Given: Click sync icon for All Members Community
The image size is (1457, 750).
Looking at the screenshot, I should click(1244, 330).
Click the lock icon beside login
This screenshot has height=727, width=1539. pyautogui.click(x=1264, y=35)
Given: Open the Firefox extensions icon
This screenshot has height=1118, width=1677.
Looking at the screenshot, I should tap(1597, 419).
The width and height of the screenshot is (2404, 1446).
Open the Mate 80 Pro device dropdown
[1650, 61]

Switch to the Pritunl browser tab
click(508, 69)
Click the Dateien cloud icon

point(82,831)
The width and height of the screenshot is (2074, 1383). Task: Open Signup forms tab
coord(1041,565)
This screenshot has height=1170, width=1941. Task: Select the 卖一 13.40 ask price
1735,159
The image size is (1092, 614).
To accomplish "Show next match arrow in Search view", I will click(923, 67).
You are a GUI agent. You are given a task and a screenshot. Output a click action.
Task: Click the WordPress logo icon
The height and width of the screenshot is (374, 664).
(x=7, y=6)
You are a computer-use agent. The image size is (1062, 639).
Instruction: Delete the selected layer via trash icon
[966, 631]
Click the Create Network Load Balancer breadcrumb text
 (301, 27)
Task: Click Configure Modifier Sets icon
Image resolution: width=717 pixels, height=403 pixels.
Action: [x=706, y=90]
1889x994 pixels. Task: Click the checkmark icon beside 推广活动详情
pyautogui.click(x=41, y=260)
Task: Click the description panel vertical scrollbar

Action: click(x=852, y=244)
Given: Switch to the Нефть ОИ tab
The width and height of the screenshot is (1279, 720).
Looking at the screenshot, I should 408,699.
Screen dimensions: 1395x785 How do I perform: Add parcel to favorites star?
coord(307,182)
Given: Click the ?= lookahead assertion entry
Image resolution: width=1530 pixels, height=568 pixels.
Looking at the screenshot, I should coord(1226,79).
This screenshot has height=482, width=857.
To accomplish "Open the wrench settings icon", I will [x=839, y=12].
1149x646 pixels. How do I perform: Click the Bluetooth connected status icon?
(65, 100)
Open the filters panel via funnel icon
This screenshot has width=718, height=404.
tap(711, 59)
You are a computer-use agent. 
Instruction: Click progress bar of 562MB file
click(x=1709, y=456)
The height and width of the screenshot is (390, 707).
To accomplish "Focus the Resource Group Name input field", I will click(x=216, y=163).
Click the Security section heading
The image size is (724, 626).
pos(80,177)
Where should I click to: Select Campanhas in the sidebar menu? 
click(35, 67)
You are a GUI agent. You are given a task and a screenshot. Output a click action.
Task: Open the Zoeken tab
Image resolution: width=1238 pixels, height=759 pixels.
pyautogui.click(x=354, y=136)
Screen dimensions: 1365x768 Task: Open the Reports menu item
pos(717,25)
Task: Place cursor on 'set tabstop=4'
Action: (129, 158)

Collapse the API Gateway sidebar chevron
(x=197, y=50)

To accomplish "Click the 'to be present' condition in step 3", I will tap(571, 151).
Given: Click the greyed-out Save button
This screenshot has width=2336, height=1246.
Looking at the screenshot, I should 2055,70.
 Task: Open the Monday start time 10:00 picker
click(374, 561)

**What the exercise asks**
Each line must be set down again exactly as above, with no line omitted.

**Answer to this task**
Given: Click sync icon for All Members Community
The image size is (1457, 750).
Looking at the screenshot, I should click(1244, 330).
Click the lock icon beside login
This screenshot has height=727, width=1539. pyautogui.click(x=1264, y=35)
Given: Open the Firefox extensions icon
This screenshot has height=1118, width=1677.
Looking at the screenshot, I should tap(1597, 419).
The width and height of the screenshot is (2404, 1446).
Open the Mate 80 Pro device dropdown
[1650, 61]

Switch to the Pritunl browser tab
click(508, 69)
Click the Dateien cloud icon

point(82,831)
The width and height of the screenshot is (2074, 1383). Task: Open Signup forms tab
coord(1041,565)
This screenshot has height=1170, width=1941. Task: Select the 卖一 13.40 ask price
1735,159
The image size is (1092, 614).
To accomplish "Show next match arrow in Search view", I will click(923, 67).
You are a GUI agent. You are given a task and a screenshot. Output a click action.
Task: Click the WordPress logo icon
The height and width of the screenshot is (374, 664).
(x=7, y=6)
You are a computer-use agent. The image size is (1062, 639).
Instruction: Delete the selected layer via trash icon
[966, 631]
Click the Create Network Load Balancer breadcrumb text
 (301, 27)
Task: Click Configure Modifier Sets icon
Image resolution: width=717 pixels, height=403 pixels.
Action: [x=706, y=90]
1889x994 pixels. Task: Click the checkmark icon beside 推广活动详情
pyautogui.click(x=41, y=260)
Task: Click the description panel vertical scrollbar

Action: click(x=852, y=244)
Given: Switch to the Нефть ОИ tab
The width and height of the screenshot is (1279, 720).
Looking at the screenshot, I should 408,699.
Screen dimensions: 1395x785 How do I perform: Add parcel to favorites star?
coord(307,182)
Given: Click the ?= lookahead assertion entry
Image resolution: width=1530 pixels, height=568 pixels.
Looking at the screenshot, I should coord(1226,79).
This screenshot has height=482, width=857.
To accomplish "Open the wrench settings icon", I will [x=839, y=12].
1149x646 pixels. How do I perform: Click the Bluetooth connected status icon?
(65, 100)
Open the filters panel via funnel icon
This screenshot has width=718, height=404.
tap(711, 59)
You are a computer-use agent. 
Instruction: Click progress bar of 562MB file
click(x=1709, y=456)
The height and width of the screenshot is (390, 707).
To accomplish "Focus the Resource Group Name input field", I will click(x=216, y=163).
Click the Security section heading
The image size is (724, 626).
pos(80,177)
Where should I click to: Select Campanhas in the sidebar menu? 
click(35, 67)
You are a GUI agent. You are given a task and a screenshot. Output a click action.
Task: Open the Zoeken tab
Image resolution: width=1238 pixels, height=759 pixels.
pyautogui.click(x=354, y=136)
Screen dimensions: 1365x768 Task: Open the Reports menu item
pos(717,25)
Task: Place cursor on 'set tabstop=4'
Action: (129, 158)

Collapse the API Gateway sidebar chevron
(x=197, y=50)

To accomplish "Click the 'to be present' condition in step 3", I will tap(571, 151).
Given: Click the greyed-out Save button
This screenshot has width=2336, height=1246.
Looking at the screenshot, I should 2055,70.
 Task: Open the Monday start time 10:00 picker
click(374, 561)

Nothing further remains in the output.